Not sure if I am missing something, but the new regression tests arm-v8.2a-neon-intrinsics.c and aarch64-neon-intrinsics.c are failing for me (after first applying patch D32511 and then this one here in D34161). For example, the very first test in arm-v8.2a-neon-intrinsics.c checks that the function argument is <4 x half> %a, but <4 x half> %1 is generated. With anything other than -O0 you will get the %a (and then it becomes a tailcall).

I renamed arm-v8.2a-neon-intrinsics.c to aarch64-v8.2a-neon-intrinsics.c and modified the +fp16 flag. Could it be that you are still running the old file from the old patch with the old flag? If that is not the case, then I will add this:

For the newly added file aarch64-v8.2a-neon-intrinsics.c, It passed for me in this patch and in the original one (D32511).
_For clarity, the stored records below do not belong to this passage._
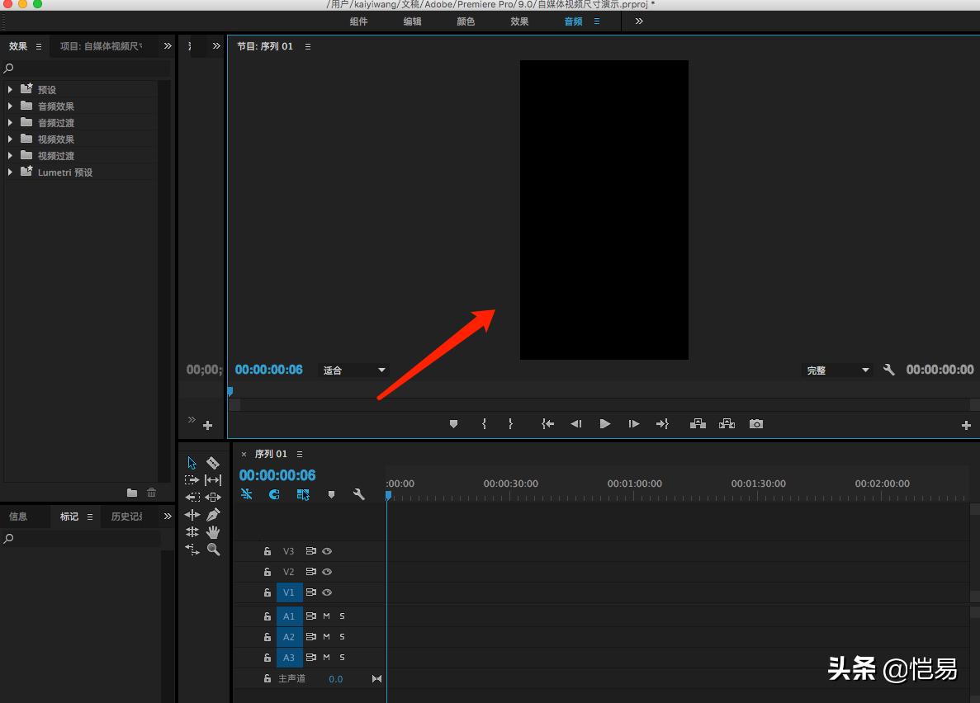Toggle timeline snap magnet icon
The width and height of the screenshot is (980, 703).
tap(274, 494)
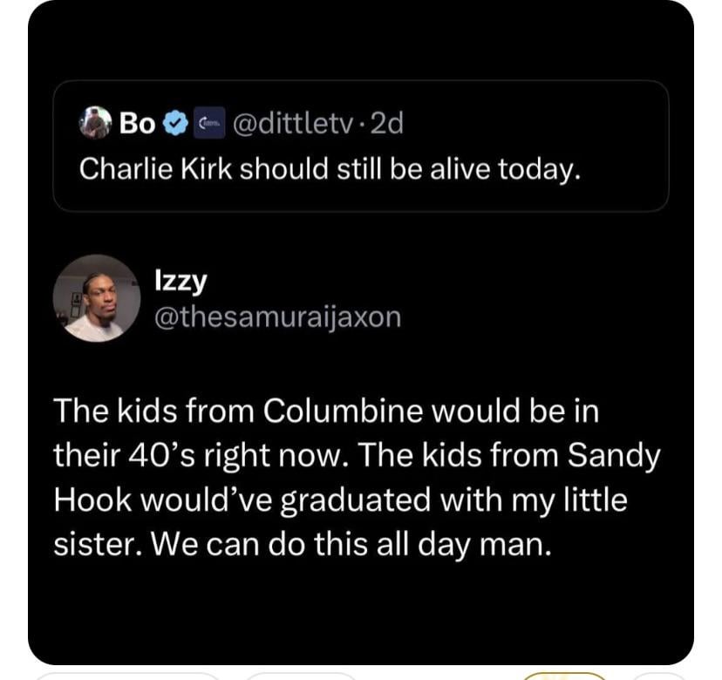Open the Bo display name
The width and height of the screenshot is (722, 680).
(138, 124)
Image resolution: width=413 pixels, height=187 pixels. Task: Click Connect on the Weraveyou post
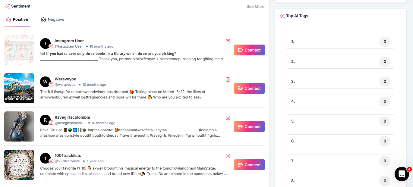point(249,88)
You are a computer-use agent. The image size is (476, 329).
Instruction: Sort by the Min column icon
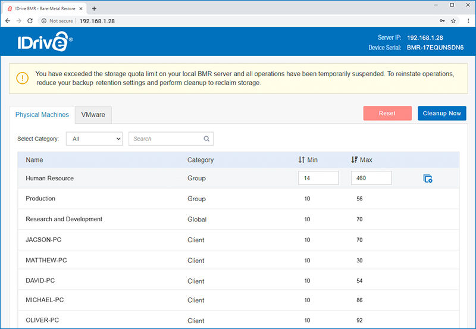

However, it failed for other people (in the same way as you are describing: %1 vs. %a) in the original patch and the changes were reverted. That lead me to execute this test individually in D32511. It gave me a warning about the +fp16 flag and I replaced it with the correct +fullfp16 flag after consulting with you about it. I was hoping that fixing the flag and the warning will make the test pass for all. Note that the conversion of <4 x half> %1, to ##<4 x half> %a# is done by mem2reg pass (opt -S mem2reg). I am not sure why this optimization does not work for you on this test. I can either 1) replace the occurrence of variables such as %a by * in the test because we are not really testing the optimization after all or 2) send me your cmake command so that I can build and test in the same way to be able to reproduce and investigate the problem on my side.

For the old test arm-neon-intrinsics.c, I did not run it in D32511 because it has REQUIRES: long-tests and our testing configuration did not run those. Once I run it, I can reproduce the problem and I fixed it in this patch. Does it still fail for you?

Just to avoid any confusion/mistakes, can you upload the final patch that you intend to commit?
My understanding is that will include: D32511 + D34161 - arm-v8.2a-neon-intrinsics.c.
And I was indeed accidentally running the old test, but its replacement aarch64-neon-intrinsics.c that
I was also running is giving me similar problems. This looks like a very easy fix to me: if you add -O2
you don't need run it separately through opt and mem2reg (with and without gives exactly the result for me anyway),
and the only thing you need to change is e.g this expected string:

[[ABS:%.*]] = call <4 x half> @llvm.fabs.v4f16(<4 x half> %a)

to match this:

%vabs1.i = tail call <4 x half> @llvm.fabs.v4f16(<4 x half> %a)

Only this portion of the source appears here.